[phobos] Rational for review

Andrei Alexandrescu andrei at erdani.com
Sat Jan 1 13:37:11 PST 2011


This proposal looks almost ready for bringing up to digitalmars.d for a 
formal review. Essentially you'd need to cross all "t"s and dot all "i"s 
following suggestions from reviewers on this list, and work on creating 
a good quality documentation.

I have a few comments and suggestions based on what I just saw at 
http://dsource.org/projects/scrapple/browser/trunk/rational/rational.d:

* I want us to cover in this same module the case of a rational with a 
fixed denominator, i.e. a fixed-point type. For example, a financial 
program might use FixedRational!(long, 100) to operate consistently on 
cents. (As a curiosity, in the olden days (up until 2002 or so) the 
stock market operated on FixedRational!(long, 8192).) There are plenty 
of places in which fixed point values are desirable, and I believe many 
of them can be expressed as rational values with a compile-time-known 
denominator.

* The import section should be ordered alphabetically.

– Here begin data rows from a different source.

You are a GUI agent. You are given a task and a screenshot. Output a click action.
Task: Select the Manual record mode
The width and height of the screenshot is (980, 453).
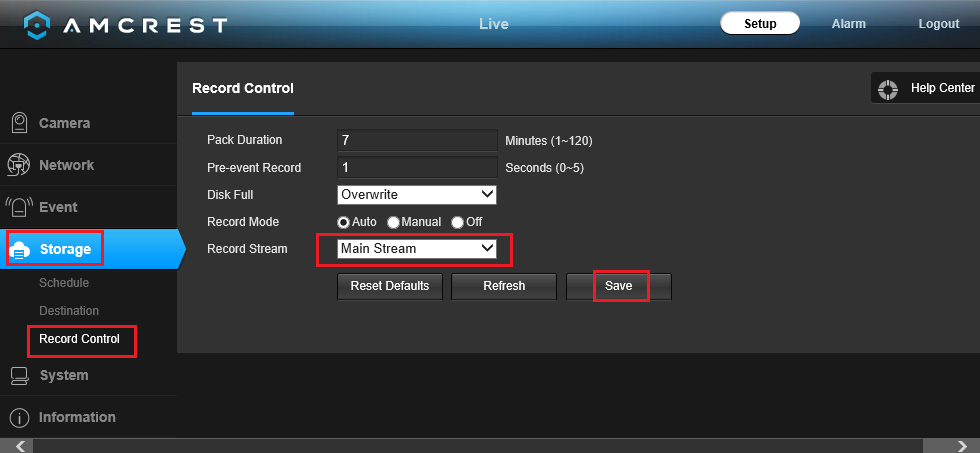(x=393, y=222)
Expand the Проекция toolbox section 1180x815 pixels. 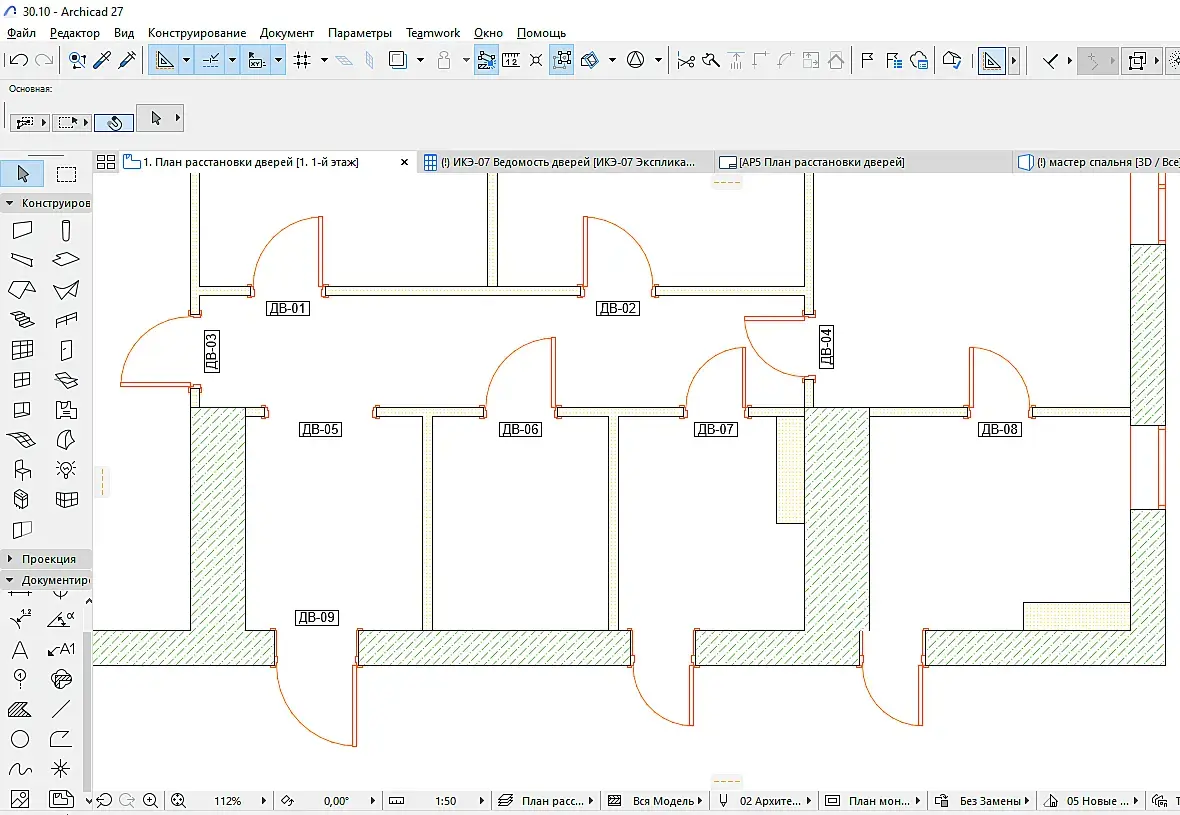click(x=47, y=559)
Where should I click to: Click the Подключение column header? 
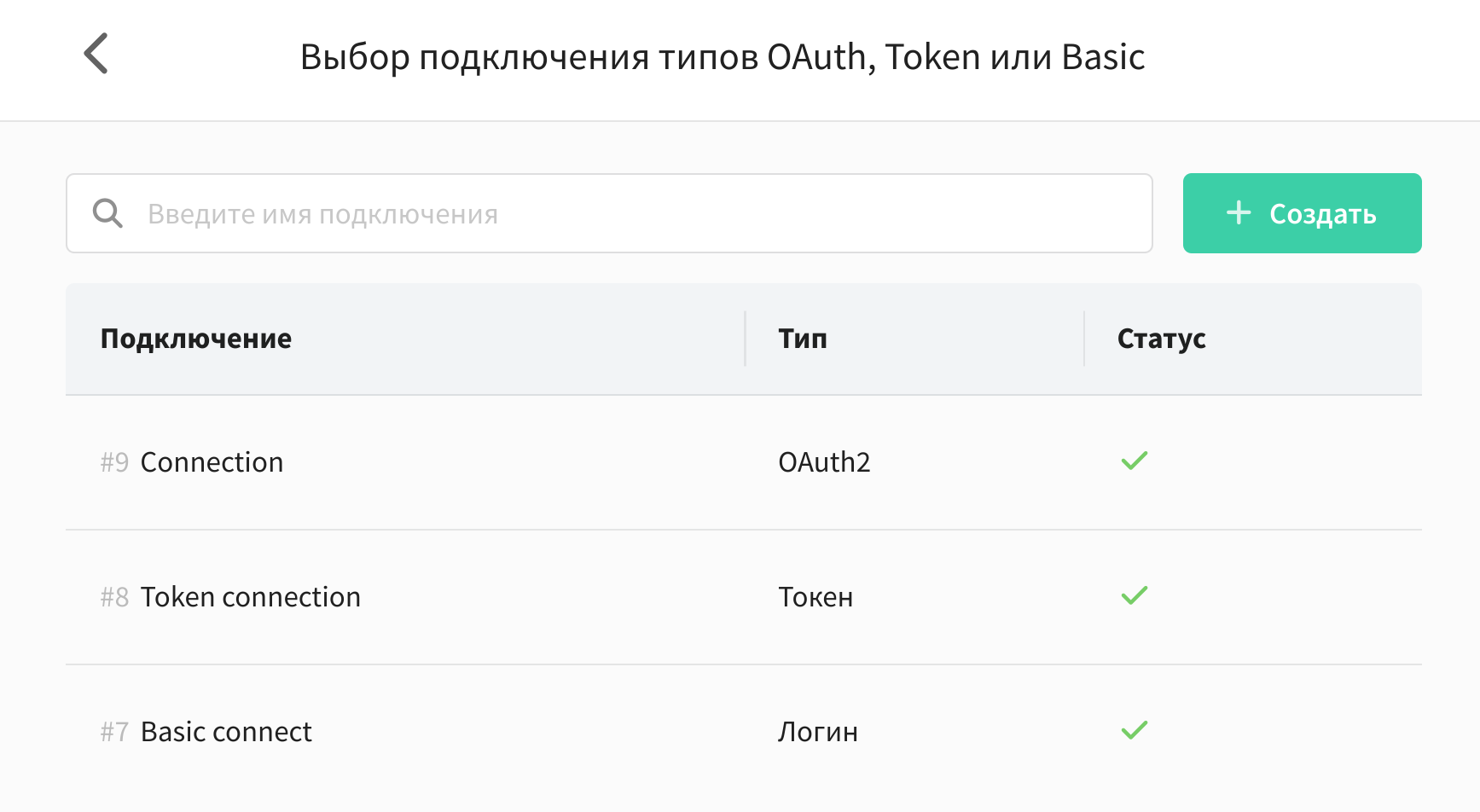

* The test isRational suggests that you accept any values for num and 
denom, but in reality you should constrain that to e.g. isIntegerLike 
for both.

* isAssignable should be transferred to std.traits

* Isn't CommonType good in place of CommonInteger?

* Can't you consolidate the first two implementations of op"*"?

* Inside opOpAssign, you have the code:

auto divisor = gcf(this.numerator, rhs.denominator);
this.numerator /= divisor;
rhs.denominator /= divisor;

I have the suspicion that an organic routine that computes the gcf and 
simplifies at the same time could save on some divisions. Don't forget 
that integral divisions are very, very slow. Same considerations applies 
for other similar patterns in code.

* Is it worth using Unsigned!T for the denominator throughout? That way 
there's no more need to worry about fixSigns etc.

* When you swap() in op"/", don't forget to assert that the 
denominator-to-be is nonzero. Generally I'm not seeing asserts/contracts 
throughout.

* I have the suspicion that implementing e.g. += in terms of + is 
actually slower than creating the value directly. Generally on today's 
architectures you want to minimize mutation, and += is more mutation than +.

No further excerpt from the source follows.